● **Required task**: Convert the material below into a JSON list of strings with one string per line, leaving out blank lines. Begin at the line that contains "Minimize the 截图大师 window" and stop after the line that contains "Looking at the screenshot, I should click(24, 110).".
──────── Information shown ────────
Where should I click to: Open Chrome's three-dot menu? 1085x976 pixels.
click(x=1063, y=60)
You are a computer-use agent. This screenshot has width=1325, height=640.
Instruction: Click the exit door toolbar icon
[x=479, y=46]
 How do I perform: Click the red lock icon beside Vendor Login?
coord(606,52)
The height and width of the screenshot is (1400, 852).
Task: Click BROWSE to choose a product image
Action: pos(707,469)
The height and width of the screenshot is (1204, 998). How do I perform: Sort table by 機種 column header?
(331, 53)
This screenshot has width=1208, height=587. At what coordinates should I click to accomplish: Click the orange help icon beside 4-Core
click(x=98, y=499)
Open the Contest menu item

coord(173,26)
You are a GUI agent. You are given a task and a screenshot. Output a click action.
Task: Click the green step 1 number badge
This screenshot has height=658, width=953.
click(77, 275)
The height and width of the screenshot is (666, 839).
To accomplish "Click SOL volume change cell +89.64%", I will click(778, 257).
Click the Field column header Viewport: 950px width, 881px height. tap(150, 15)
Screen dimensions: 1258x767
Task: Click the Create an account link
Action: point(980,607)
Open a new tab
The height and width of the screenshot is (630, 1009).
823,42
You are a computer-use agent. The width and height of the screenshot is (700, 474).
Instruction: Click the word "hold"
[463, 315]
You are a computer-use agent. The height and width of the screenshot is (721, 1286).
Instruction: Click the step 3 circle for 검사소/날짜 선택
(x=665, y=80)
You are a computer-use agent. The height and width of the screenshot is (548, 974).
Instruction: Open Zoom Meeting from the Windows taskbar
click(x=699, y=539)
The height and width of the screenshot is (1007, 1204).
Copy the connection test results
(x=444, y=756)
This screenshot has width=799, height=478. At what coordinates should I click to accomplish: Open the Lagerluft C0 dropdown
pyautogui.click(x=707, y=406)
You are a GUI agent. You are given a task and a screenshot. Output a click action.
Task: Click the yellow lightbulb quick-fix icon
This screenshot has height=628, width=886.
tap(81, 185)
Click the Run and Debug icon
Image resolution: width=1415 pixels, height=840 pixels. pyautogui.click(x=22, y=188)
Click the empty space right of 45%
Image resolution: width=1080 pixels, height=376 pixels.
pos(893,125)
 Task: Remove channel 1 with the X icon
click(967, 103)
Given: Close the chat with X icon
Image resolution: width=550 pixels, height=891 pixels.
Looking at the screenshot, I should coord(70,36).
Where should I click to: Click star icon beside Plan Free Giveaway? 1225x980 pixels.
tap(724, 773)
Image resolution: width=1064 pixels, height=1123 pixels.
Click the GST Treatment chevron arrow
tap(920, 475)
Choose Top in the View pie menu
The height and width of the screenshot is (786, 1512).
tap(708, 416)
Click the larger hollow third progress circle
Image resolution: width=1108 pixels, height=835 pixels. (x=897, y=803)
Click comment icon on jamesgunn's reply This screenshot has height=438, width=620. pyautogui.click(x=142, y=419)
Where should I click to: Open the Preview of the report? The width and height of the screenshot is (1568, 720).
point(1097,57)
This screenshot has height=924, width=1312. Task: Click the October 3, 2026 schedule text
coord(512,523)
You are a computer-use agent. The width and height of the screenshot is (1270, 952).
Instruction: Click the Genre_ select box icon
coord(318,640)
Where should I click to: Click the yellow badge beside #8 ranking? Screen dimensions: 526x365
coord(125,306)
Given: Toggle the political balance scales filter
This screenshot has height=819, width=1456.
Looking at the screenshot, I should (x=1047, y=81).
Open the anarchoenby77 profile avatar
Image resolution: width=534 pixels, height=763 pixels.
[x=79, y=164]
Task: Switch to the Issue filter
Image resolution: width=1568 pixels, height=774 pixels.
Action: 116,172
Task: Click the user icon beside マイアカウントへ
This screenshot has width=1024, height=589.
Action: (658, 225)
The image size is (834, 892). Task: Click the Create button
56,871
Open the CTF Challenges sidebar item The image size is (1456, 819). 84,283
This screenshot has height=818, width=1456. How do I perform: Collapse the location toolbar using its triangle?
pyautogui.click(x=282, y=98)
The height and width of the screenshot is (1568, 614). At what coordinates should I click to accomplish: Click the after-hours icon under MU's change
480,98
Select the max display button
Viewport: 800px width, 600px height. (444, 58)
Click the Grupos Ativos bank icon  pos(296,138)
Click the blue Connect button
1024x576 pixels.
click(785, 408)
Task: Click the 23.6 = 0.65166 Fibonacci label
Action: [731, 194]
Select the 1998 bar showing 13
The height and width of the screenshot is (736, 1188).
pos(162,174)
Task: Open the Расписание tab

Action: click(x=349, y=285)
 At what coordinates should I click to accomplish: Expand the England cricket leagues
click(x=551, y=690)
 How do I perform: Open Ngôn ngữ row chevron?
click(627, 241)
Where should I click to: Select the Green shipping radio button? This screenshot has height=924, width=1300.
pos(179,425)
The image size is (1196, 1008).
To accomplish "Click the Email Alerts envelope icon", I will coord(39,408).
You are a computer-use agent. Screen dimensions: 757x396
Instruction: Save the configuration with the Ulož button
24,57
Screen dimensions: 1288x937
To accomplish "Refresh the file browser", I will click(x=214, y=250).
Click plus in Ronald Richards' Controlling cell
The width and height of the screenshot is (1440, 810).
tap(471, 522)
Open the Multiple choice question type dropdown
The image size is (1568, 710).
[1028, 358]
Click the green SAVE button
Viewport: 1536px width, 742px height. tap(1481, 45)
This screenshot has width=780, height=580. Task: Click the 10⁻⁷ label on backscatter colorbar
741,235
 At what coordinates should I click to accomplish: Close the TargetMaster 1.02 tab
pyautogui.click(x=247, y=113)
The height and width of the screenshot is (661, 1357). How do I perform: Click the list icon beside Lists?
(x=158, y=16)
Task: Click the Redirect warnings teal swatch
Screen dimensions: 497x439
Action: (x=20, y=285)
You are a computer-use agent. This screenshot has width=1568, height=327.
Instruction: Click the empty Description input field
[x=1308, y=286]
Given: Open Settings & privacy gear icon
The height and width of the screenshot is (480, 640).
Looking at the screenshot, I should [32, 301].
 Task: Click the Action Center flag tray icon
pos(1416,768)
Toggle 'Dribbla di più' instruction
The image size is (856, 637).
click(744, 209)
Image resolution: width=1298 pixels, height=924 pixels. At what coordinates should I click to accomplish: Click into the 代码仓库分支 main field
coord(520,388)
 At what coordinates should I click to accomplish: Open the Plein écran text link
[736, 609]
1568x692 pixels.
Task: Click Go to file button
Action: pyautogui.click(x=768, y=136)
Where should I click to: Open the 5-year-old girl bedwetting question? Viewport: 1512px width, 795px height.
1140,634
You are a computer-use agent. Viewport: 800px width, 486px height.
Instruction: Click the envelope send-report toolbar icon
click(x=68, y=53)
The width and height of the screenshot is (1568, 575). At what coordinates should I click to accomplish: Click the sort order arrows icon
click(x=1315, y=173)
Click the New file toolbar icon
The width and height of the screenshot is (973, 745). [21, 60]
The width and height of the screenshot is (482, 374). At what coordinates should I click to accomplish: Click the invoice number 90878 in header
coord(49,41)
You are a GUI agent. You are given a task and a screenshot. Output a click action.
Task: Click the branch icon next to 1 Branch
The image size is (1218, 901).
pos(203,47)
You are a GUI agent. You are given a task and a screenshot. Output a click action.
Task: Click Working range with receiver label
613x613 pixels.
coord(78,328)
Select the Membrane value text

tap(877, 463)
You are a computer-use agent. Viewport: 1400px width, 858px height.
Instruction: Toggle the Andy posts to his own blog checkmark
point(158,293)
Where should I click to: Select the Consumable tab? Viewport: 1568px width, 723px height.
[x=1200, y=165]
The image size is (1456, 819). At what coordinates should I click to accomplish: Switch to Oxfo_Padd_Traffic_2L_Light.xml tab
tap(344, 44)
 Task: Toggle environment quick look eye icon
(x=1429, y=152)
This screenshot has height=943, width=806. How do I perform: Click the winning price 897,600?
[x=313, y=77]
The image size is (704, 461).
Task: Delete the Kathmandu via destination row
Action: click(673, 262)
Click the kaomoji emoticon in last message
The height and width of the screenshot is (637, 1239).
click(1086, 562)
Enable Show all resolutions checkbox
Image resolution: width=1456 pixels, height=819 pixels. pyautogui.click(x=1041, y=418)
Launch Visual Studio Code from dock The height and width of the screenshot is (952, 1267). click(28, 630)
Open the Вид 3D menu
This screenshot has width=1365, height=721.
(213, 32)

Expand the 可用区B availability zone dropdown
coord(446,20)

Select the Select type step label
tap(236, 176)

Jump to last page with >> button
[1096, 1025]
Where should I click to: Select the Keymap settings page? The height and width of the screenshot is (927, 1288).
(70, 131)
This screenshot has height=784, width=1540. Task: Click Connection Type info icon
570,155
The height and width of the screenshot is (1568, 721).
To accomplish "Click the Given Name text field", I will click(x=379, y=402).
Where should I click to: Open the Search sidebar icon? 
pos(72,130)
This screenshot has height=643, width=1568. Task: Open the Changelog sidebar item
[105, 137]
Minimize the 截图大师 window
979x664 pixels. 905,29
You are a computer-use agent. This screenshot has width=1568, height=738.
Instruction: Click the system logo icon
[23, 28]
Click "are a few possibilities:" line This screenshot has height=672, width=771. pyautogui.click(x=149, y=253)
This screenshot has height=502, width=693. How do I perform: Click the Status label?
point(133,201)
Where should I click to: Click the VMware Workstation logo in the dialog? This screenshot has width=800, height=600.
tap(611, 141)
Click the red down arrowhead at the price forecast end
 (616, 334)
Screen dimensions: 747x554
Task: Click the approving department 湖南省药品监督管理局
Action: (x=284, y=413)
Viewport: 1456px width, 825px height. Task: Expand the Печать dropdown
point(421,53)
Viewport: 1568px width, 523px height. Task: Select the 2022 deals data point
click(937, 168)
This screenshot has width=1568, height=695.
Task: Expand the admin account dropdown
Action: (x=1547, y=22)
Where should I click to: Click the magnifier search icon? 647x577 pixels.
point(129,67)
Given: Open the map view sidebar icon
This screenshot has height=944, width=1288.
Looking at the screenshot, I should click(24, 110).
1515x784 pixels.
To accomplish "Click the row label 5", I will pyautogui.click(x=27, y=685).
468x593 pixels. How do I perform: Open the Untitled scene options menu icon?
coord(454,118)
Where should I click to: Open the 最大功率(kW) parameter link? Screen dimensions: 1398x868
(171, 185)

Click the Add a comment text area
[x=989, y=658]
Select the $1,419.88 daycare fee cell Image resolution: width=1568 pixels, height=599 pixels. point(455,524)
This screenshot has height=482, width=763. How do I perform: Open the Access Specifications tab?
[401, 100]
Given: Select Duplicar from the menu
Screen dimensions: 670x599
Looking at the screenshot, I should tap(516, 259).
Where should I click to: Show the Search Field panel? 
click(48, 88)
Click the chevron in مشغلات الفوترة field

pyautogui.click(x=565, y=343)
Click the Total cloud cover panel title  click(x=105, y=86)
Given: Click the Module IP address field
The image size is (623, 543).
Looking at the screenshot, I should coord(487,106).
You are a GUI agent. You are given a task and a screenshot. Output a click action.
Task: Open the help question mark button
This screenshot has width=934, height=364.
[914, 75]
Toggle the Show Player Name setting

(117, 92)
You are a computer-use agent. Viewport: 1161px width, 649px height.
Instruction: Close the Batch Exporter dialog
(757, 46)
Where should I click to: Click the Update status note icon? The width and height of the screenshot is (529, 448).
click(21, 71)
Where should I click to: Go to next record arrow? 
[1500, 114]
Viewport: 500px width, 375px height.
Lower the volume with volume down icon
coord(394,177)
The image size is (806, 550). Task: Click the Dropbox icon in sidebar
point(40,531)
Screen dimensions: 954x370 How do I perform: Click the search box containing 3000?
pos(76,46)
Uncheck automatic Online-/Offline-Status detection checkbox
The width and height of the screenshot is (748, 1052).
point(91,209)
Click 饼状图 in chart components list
────────
● **Solved problem**:
[
  "Minimize the 截图大师 window",
  "979x664 pixels. 905,29",
  "You are a computer-use agent. This screenshot has width=1568, height=738.",
  "Instruction: Click the system logo icon",
  "[23, 28]",
  "Click \"are a few possibilities:\" line This screenshot has height=672, width=771. pyautogui.click(x=149, y=253)",
  "This screenshot has height=502, width=693. How do I perform: Click the Status label?",
  "point(133,201)",
  "Where should I click to: Click the VMware Workstation logo in the dialog? This screenshot has width=800, height=600.",
  "tap(611, 141)",
  "Click the red down arrowhead at the price forecast end",
  " (616, 334)",
  "Screen dimensions: 747x554",
  "Task: Click the approving department 湖南省药品监督管理局",
  "Action: (x=284, y=413)",
  "Viewport: 1456px width, 825px height. Task: Expand the Печать dropdown",
  "point(421,53)",
  "Viewport: 1568px width, 523px height. Task: Select the 2022 deals data point",
  "click(937, 168)",
  "This screenshot has width=1568, height=695.",
  "Task: Expand the admin account dropdown",
  "Action: (x=1547, y=22)",
  "Where should I click to: Click the magnifier search icon? 647x577 pixels.",
  "point(129,67)",
  "Given: Open the map view sidebar icon",
  "This screenshot has height=944, width=1288.",
  "Looking at the screenshot, I should click(24, 110)."
]